Critique du Hezbollah

Le président français a ouvertement critiqué le Hezbollah qui avait réclamé le poste du ministre des Finances dans le gouvernement à composer. « Le Hezbollah ne peut en même temps être une armée en guerre contre Israël, une milice déchaînée contre les civils en Syrie et un parti respectable au Liban. Il ne doit pas se croire plus fort qui ne l’est. Et, c’est à lui de démontrer qui respecte les libanais dans leur ensemble. Il a, ces derniers jours, clairement montré le contraire », a-t-il attaqué regrettant que les autorités libanaises se contentent de « constater l’échec ».

Toutefois, il a plaidé pour éviter « la politique du pire » en déclarant la guerre au Hezbollah. Il a reproché à Saad Hariri de rajouter « un critère confessionnel » dans l’attribution des ministères, en concertation avec les anciens premiers ministres « sunnites ». D’après lui, cette condition n’était pas dans la feuille de route du 1 septembre. Hariri a renoncé plus tard à cette exigence. « Amal et Hezbollah ont, eux, décidé que rien ne devait changer en exigeant de nommer eux-mêmes leurs ministres. Ils n’ont fait aucune concession », a-t-il appuyé.

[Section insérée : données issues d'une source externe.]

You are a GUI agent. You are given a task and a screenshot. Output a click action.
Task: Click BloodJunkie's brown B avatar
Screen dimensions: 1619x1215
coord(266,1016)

L’aide internationale conditionnée par les réformes

Macron a promis au peuple « frère et ami » du Liban que la France ne l’abandonnera pas. La « feuille de route » du 1 septembre demeure, selon lui, valable. Elle est présentée comme « la seule option viable » pour sortir le Liban de la crise.

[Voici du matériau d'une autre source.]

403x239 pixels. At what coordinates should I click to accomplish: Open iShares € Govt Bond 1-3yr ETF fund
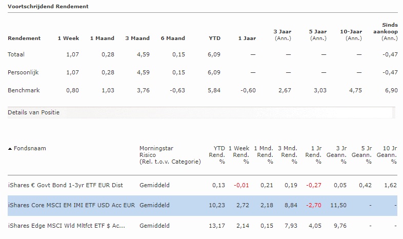(x=66, y=185)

Il a estimé que les réformes sont « une condition » pour que le Liban puisse bénéficier de « l’aide internationale » dont il a besoin pour sa « reconstruction ». Macron a annoncé l’organisation « d’ici la fin octobre » d’une conférence internationale pour « mobiliser l’aide internationale à Beyrouth ». Il a exigé que les résultats de l’enquête sur l’explosion du port de Beyrouth soient rendus publics et que « les responsables soient désignés ».